Passage to read =

# Any alternative to crickets for a White's?



## epicusdoomicus (Feb 22, 2010)

Hello all

I'm a few weeks away from getting a pair of White's Tree Frogs and am still doing all the research I can before I get them. 

I've been reading about keeping Crickets and am worried about the reported smell that they produce. I was worried about the noise but now I realise you can get silent crickets which I'm glad about!

Anyway, is there an alternative to live crickets for a White's? Obviously I want what's best for my frogs but would they do well on freeze dried foods (dusted in vitamin powder) such as this as their staple:

Can O Crickets 35g-Live Foods Direct UK

Or does it really have to be live crickets? Or is there a less smelly and less noisey live food that they will do equally well on as their staple? How about Locusts?

Thanks again!


----------



## jennlovesfrogs (Jan 22, 2009)

Whites need to be fed live foods, they like to hunt down their 'prey' rather than be fed their food. You can use locusts instead, but they are rather pricey. Crickets dont' smell that bad, I clean my crickets out once a week and I don't have any nasty niffs from them.


----------



## manda88 (Nov 27, 2009)

Data segment =
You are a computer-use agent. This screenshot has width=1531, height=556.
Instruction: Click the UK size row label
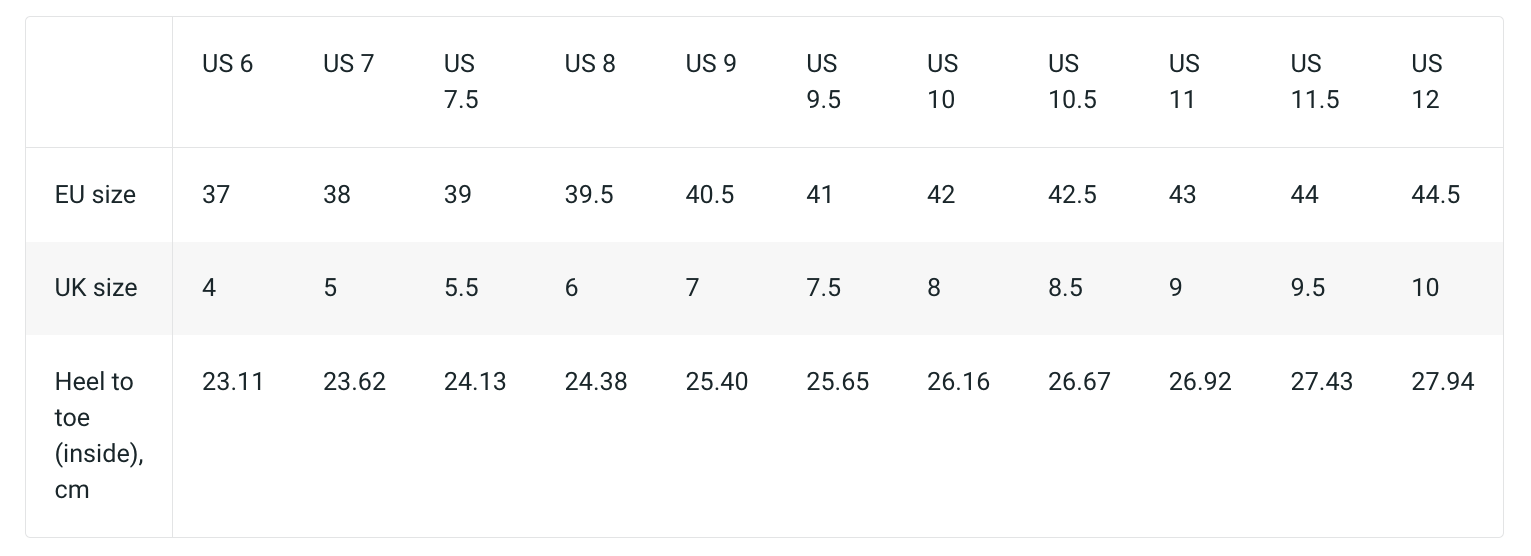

Exercise = List every username that heads a post in the forum thread about alternatives to crickets for White's Tree Frogs.

Expected answer = epicusdoomicus, jennlovesfrogs, manda88